Data, I assume, are transferred only when I invoke the kernel function. Does the same hold for device-to-host transactions? For instance, in the code above, if we omit lines 20-21 (we don’t access host_p any more from the host), will the device update the value of host_p on the host?
It seems that there are some implicit data transactions from the host to the device and vice-versa and it’s not very clear how the whole thing works.
Yes, if you only do the cudaHostAlloc operation, no data is transferred. Data is only transferred from the host to the device when the kernel reads the host mapped data. If the kernel writes to the host-mapped data, then (eventually) a write transaction is triggered to host memory, regardless of what the CPU thread does.
But if a variable is allocated with cudaHostAlloc and the flag cudaHostAllocWriteCombined, its address is passed to a kernel (that only reads from this variable) and, more, the host doesn’t read that variable any more, then are any data transferred from the device to the host? For instance, consider this example:
__global__ void kernel(const int *da, int *db) {
int tid =threadIdx.x + blockIdx.x * blockDim.x;
db[tid] = da[tid] + 10;
}
int main(void) {
int * p;
int * q;
int * dev_p;
int * dev_q;
int ns = 64;
int size = ns * sizeof(int);
/* Allocate p as zero-copy write-combined memory */
checkCudaErrors(
cudaHostAlloc(&p, size,
cudaHostAllocWriteCombined | cudaHostAllocMapped));
/* Allocate q as zero-copy memory (not write-combined) */
checkCudaErrors(
cudaHostAlloc(&q, size, cudaHostAllocMapped));
/* Initialize p */
for (int i = 0; i < ns; i++){ p[i] = i + 1; }
/* Get the device pointers for p and q */
checkCudaErrors( cudaHostGetDevicePointer(&dev_p, p, 0));
checkCudaErrors( cudaHostGetDevicePointer(&dev_q, q, 0));
kernel<<<ns/2, ns>>>(dev_p, dev_q); // Launch the kernel
checkCudaErrors(cudaDeviceSynchronize());
for (int i = 0; i < ns; i++){ printf("q[%d] = %d\n", i, q[i]); }
return 0;
}
Here the values of p don’t change device-side; will p be transferred back to the host? (It wouldn’t make any sense of course!)
At the completion of the kernel (at least), the data written to by the kernel in the mapped space will be transferred back to the CPU memory.
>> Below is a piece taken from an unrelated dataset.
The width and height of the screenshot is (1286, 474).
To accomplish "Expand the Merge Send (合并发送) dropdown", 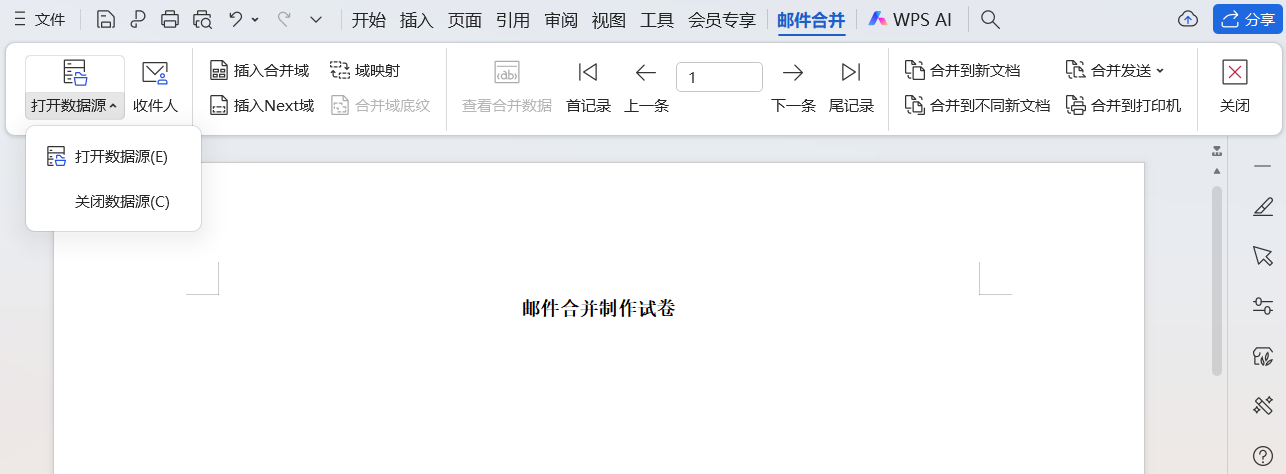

This is true regardless of the flags passed to cudaHostAlloc.
If no data in the mapped space is written to by the kernel, then no data will be written back to CPU memory.
As I understood - when using zero-copy memory, the device reads/writes directly to the host memory through the PCIe bus. There is no device instance of the allocated memory area and there are no explicit memory transfers like in case of the page-able and pinned memory model.
This explains why “data transfers” are triggered by read/write operations.